An IFRC disaster law advisor was quickly deployed to support the government with regulatory barriers arising from the response, and in the weeks, months and years that followed, the journey to review, reform and operationalise laws and policy relating to disaster management began in Vanuatu. Since then, IFRC’s Disaster Law Programme has reached across the Pacific Ocean to work in fifteen Pacific countries.

Today, we near the completion of the review of Fiji’s National Disaster Management Act in partnership with the Government of Fiji and Fiji Red Cross.  This is a significant piece of work that will support the national disaster risk management system to be proactive and focused on disaster risk reduction, a shift from a traditional reactive, response-based model. The review includes the adoption of a cluster system, establishment of subnational administration, regulation of international aid, the strengthened role of a disaster service liaison officer and legal facilities for recognised NGOs and humanitarian organisation. Consultations for the review have been with diverse groups from across Fiji, ensuring that no one is left behind in legislation and in the decision-making process.

IFRC’s Disaster Law Programme in the Pacific brings technical experience and expertise, but equally important is the unique way in which we work – long term programming, support that is localised and contextualised and coordination that brings everyone together.

For countries like Vanuatu, where significant disaster law reform has been carried out, humanitarian responses are coordinated, effective, and locally-led, with aid getting to those that need it most – a must for the number one ranked disaster risk country in the world.

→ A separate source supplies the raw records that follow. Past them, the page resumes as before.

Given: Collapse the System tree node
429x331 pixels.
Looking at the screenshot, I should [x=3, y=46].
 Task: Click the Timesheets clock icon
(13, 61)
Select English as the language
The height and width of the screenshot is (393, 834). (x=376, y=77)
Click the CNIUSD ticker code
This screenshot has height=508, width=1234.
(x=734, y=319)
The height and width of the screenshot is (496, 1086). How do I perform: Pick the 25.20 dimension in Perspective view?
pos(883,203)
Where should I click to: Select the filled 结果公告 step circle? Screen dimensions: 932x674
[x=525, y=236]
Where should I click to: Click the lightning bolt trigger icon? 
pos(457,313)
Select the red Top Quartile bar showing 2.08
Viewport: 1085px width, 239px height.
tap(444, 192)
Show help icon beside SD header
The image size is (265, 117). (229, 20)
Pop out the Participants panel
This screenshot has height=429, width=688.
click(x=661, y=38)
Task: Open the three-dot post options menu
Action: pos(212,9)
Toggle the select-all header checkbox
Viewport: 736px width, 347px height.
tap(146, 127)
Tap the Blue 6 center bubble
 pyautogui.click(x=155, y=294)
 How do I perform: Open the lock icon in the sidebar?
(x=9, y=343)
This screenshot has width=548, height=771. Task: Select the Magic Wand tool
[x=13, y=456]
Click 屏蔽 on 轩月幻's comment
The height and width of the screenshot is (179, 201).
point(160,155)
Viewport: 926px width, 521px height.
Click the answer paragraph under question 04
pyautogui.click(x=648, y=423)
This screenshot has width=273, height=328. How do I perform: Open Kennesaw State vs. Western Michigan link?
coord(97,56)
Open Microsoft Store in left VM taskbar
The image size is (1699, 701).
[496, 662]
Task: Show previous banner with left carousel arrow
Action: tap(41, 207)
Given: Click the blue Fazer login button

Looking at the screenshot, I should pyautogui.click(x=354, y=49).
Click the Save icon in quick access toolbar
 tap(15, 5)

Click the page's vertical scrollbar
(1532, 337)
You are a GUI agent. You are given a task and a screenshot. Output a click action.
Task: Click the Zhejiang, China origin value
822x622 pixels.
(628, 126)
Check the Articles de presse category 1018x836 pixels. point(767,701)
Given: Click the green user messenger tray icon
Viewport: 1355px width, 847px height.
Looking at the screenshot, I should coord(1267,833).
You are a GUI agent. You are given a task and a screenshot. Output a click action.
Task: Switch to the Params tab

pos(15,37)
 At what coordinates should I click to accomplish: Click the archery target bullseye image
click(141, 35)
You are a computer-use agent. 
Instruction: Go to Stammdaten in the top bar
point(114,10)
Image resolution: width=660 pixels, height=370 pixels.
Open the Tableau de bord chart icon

As the only international organisation mandated to provide disaster law technical advice, there is an increasing demand for our support and a widened scope that includes protection and inclusion, displacement, climate change, holistic support to governments on risk governance, and now, COVID-19.

Pacific communities are at the frontline of disasters and climate change, and with the arrival of COVID-19 to their shores, supporting governments to have effective disaster laws and well-functioning disaster risk management systems in place which can respond to a multitude of hazards, is crucial for a humanitarian structure that can save lives.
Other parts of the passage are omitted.